Ивашка был как раз неподалеку, у выпаса, прибежал на крик, но вепрь уже исчез, а Трофим обливался кровью, и ему надо было немедля перевязать рану.
Потом подрались Петро и Лучка Стрыгин. Когда Евсей стал разбираться из-за чего, выяснилось, что Лучка пытался украсть у Корнея деньги, а Петро изобличил его. Стрыгин каялся, но решение атамана было неумолимо: Евсей отправил его назад, в Киев. Валке не нужны были грязные руки.
Филька ходил убитый: его честная душа не могла мириться с воровством, но и Стрыгина было жаль.
Возле седьмой переправы через Днепр случилась новая беда: непонятной болезнью заболел Корней Барабаш. Лежал, как вялая рыба, жаловался на слабость в ногах-колодах…
– Вроде б шкура у меня отстала, как у вербы по весне.
Началось все, видно, с того, что в пекло напился Барабаш ледяной воды из колодца. Разметавшись на возу, Корней бормотал:
– На языку дюже сухо… – Просил, чтобы наземь его положили. – На ней легче… А сами идите дале. Не возитесь со мной, идите!
Евсей собрал артель на совет.
Мрачный Тихон Стягайло – обычно молчаливый, только и говоривший что со своими волами и, казалось, у них перенявший взгляд исподлобья – угрюмо изрек:
– Чего ж всей валке стоять… Может, месяц… одного ждать? Оставим ему харч. Подымется – догонит. Или кто проезжать будет назад, до Киева…
Но тут Петро закричал громче всех:
– А завтра тебя кинем! Это артельство? – И поглядел на Евсея: – Как, ватаман?
Все выжидающе уставились на Бовкуна. Он сказал:
– Не по совести – бросать…
И Филька даже подскочил от радости:
– Не по совести!
Решили оставаться возле Корнея, купно лечить его.
Давали настой полыни «до грому рваной», от кашля – толченую кору груши. Намазывали пятки и хребтину чесноком и салом, жаренным на огне.
А Корнею становилось все хуже – он начал бредить.
…Увидел себя в избе отца-гончара. В подворье – горн, мазанка для сушки сырых мисок, горшков. И в избе всюду сушится глина: на гончарном круге, на лавках. От сырости сделались скользкими стены. Одежда пропиталась липкой жижей. Ставя маленький крестик на кувшине, отец, усмехаясь, говорит: «Бабы просят. Чтоб ведьмы молоко не портили».
Потом вроде бы в избе оказалось множество птиц: был Корней страстным птицеловом.
Закуковала зозуля-вдовица. Сказывают, то жинка убила своего мужа и обратилась в зозулю. С тех пор она скитается по лесам…
А скоро, на Семена,[30] черт начнет воробьев мерить. Насыплет их в мерку с верхом и побежит в гору. Те, что в мерке останутся, – те ему. А что рассыплются – на расплод. Вот и кучатся воробьи на Семена – держат совет, как наши артельщики: оставить его, Корнея, или всем ждать.
А что – не хуже птиц решили… Журавли не бросят хворого – крыльями подхватят и понесут, полетят стаей дале. А в супружестве, если кто у них провинился, собираются стаей и убивают носами провинца. Долб-долб в голову… Ох, голова на куски рвется…
– Евсей! – позвал Корней.
Тот подошел, с состраданием поглядел на ввалившиеся щеки, измученные глаза Корнея.
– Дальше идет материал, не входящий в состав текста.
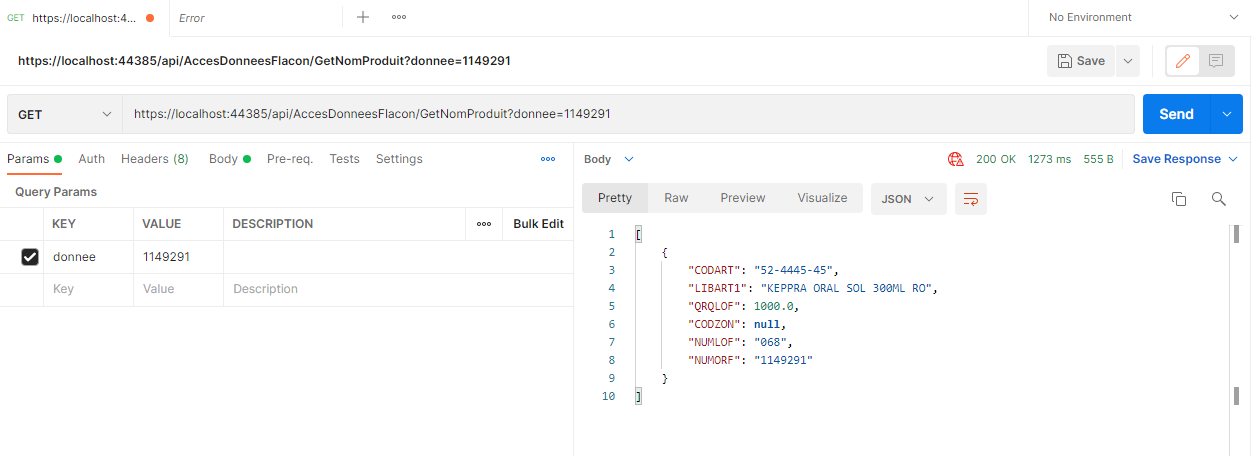Click the request URL input field

[628, 114]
Нет, видно, не жилец он.
– Отхожу я…
– Ничего, сдюжишь, – попытался приободрить Евсей.
Но Барабаш строго сказал:
– Отхожу… Отцу-матери передай… в торбе у меня… гривна… Думал… поднакоплю еще, оженюсь…
Корней прикрыл глаза, с трудом поднял веки в последний раз:
– Не довелось…
Завыл Серко, надрывая сердце. Взревели, отказываясь пить воду, волы.
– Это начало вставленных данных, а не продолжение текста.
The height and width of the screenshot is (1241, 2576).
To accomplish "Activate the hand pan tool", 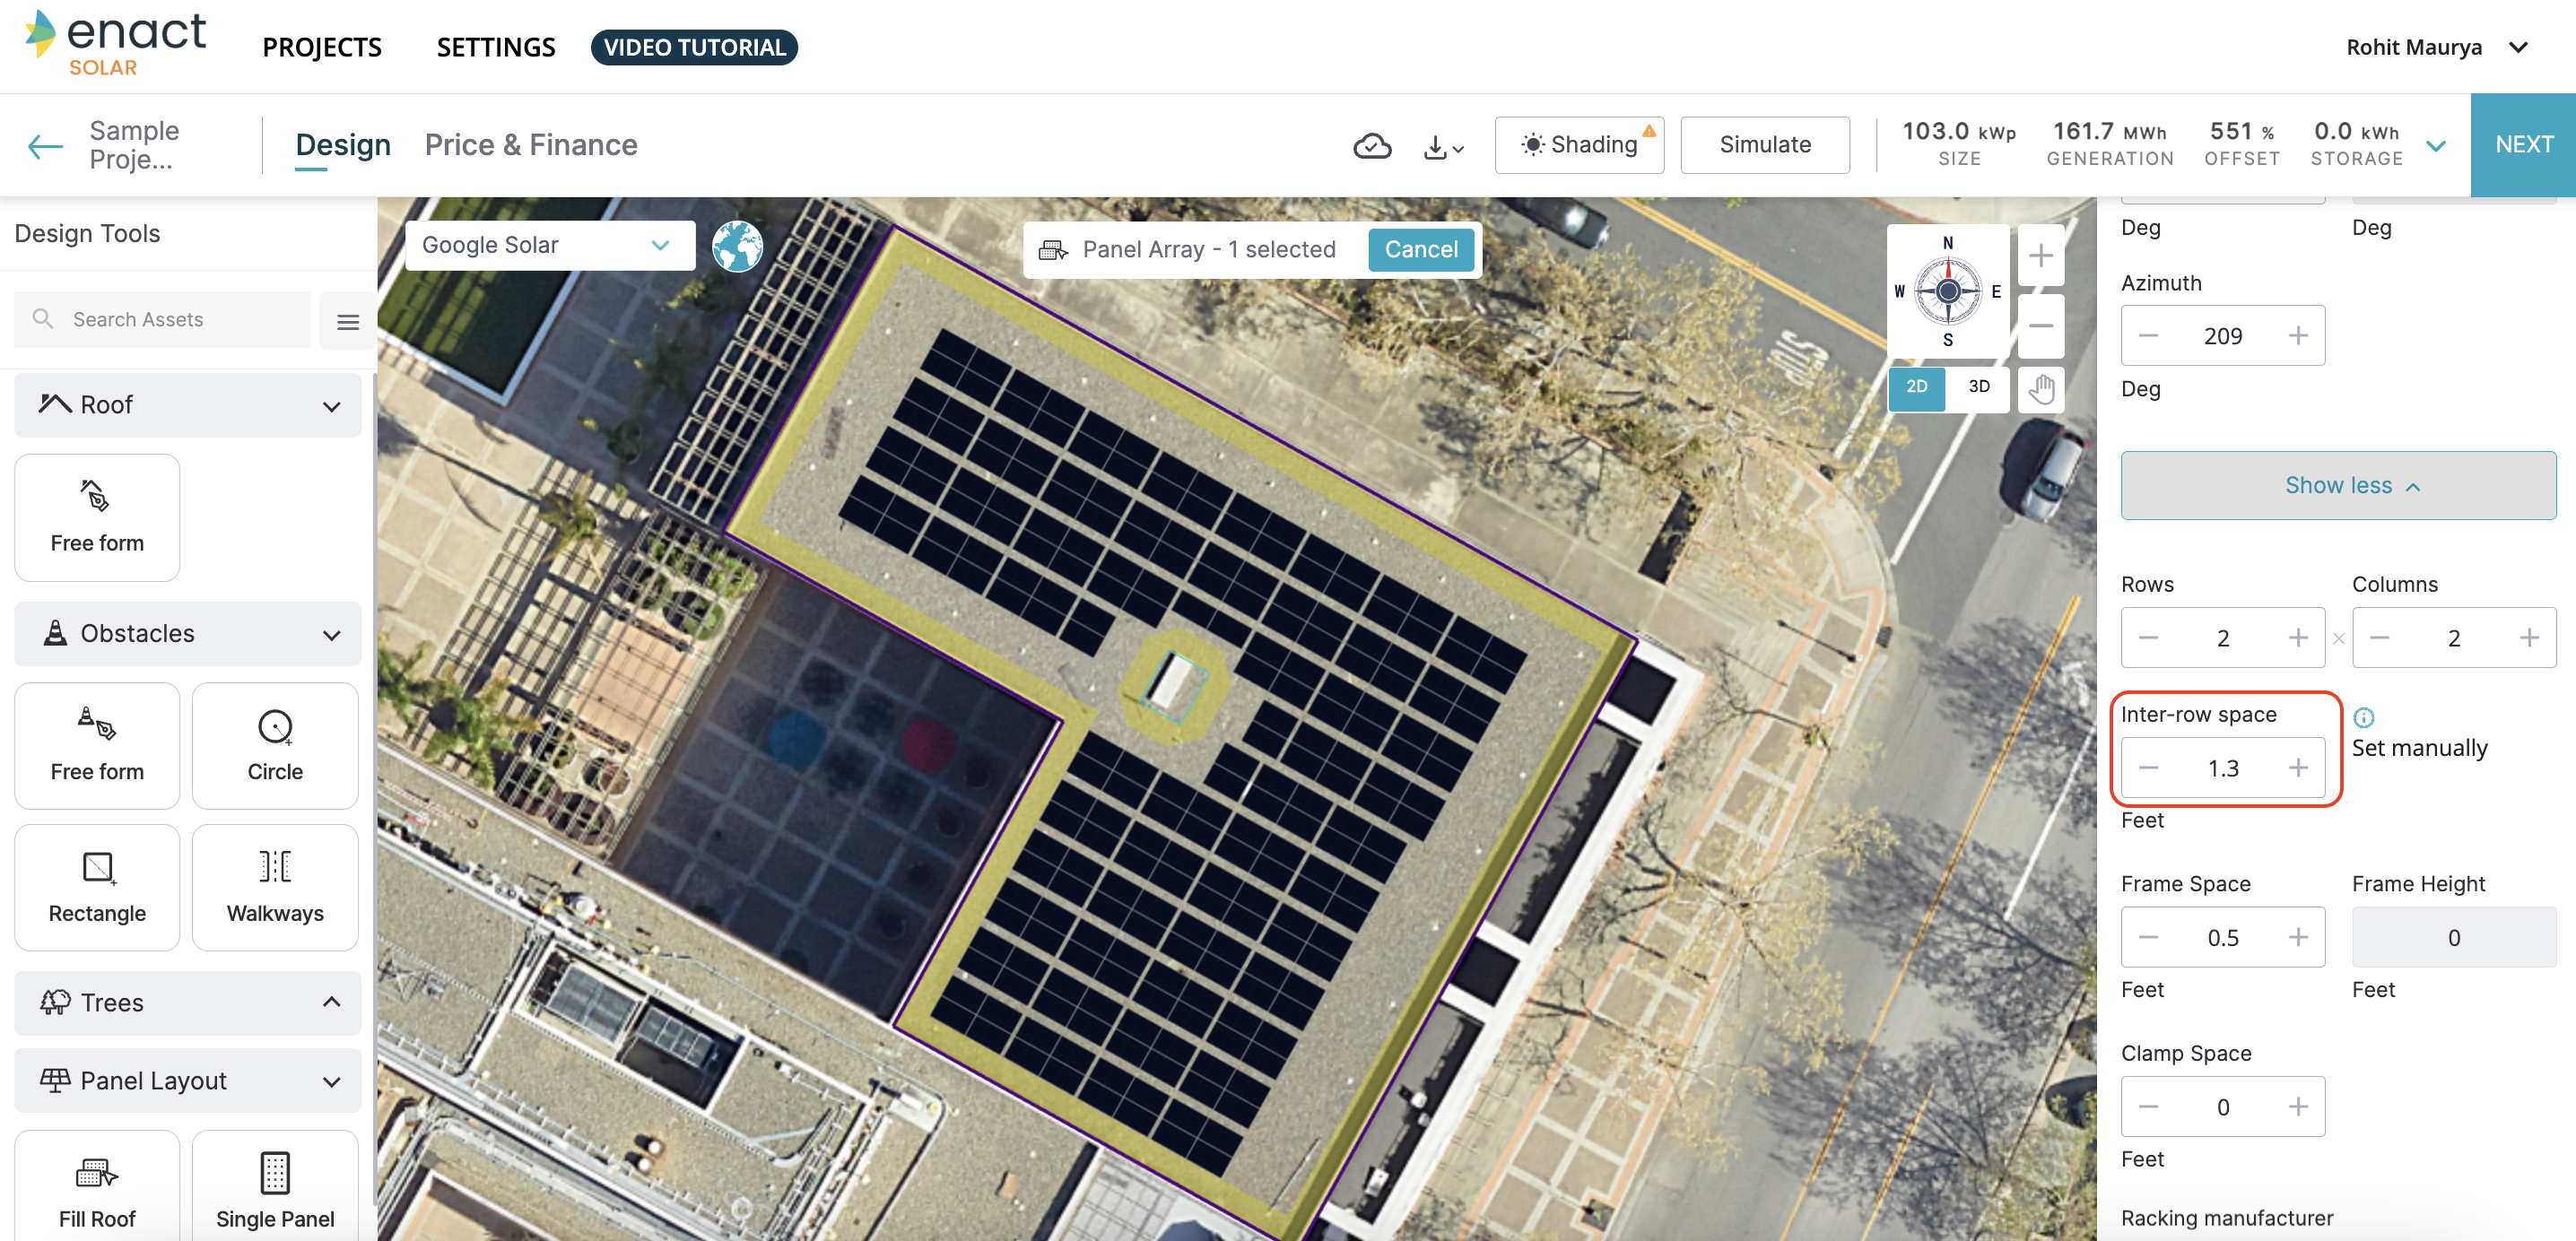I will [2040, 388].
Корнея умыли, причесали. Петро надел на него чистую рубашку, покрыл лицо рушником, вышитым Корнеевой невестой в дорогу. Подумал: «Может, и мой рушник вот так пригодится».
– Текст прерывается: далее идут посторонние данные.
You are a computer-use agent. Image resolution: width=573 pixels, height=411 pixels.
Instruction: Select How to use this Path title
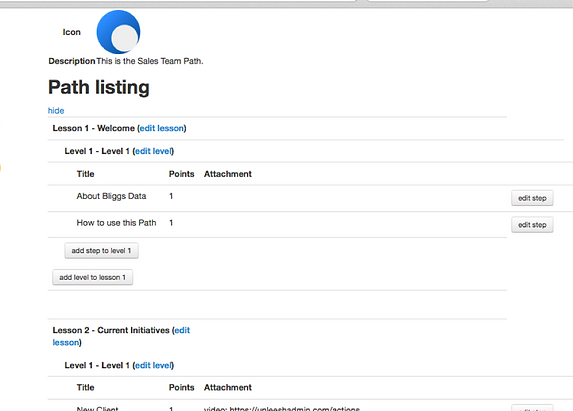click(x=116, y=223)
Возле переправы вырыли неглубокую могилу. Опустили в нее – головой в сторону Киева – Корнея, обернутого рогожей. И у Днепра вырос еще один земляной горб – мало ль людей полегло костьми в степи.
В середине вересня[31] Евсеев обоз прошел последний брод через Днепр и с удивлением воззрился на табуны белых верблюдов, на синеющие вдали горы.
В балку заходить не стали: в эту пору там прятались гадюки.
Становище, как обычно, раскинули на бугре, обнеся его заслоном из мажар.
Солнце еще не село, но волы притомились, а предстояли два последних перегона к соляным копям, и потому решили вволю отдохнуть.